BEGIN Data for processing

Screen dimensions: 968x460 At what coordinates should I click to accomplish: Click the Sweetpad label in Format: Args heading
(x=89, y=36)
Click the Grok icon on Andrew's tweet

END Data for processing
BEGIN Data for processing

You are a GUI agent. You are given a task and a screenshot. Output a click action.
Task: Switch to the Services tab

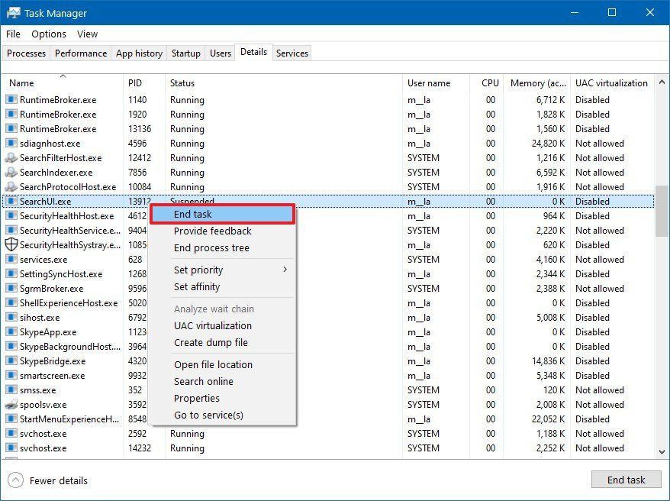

END Data for processing

- _About this exercise_
Retype, exactly and in full, the lines above from the one containing "Screen dimensions: 968x460" through the one containing "Click the Grok icon on Andrew's tweet".

- _Written answer_
Screen dimensions: 968x460 At what coordinates should I click to accomplish: Click the Sweetpad label in Format: Args heading
(x=89, y=36)
Click the Grok icon on Andrew's tweet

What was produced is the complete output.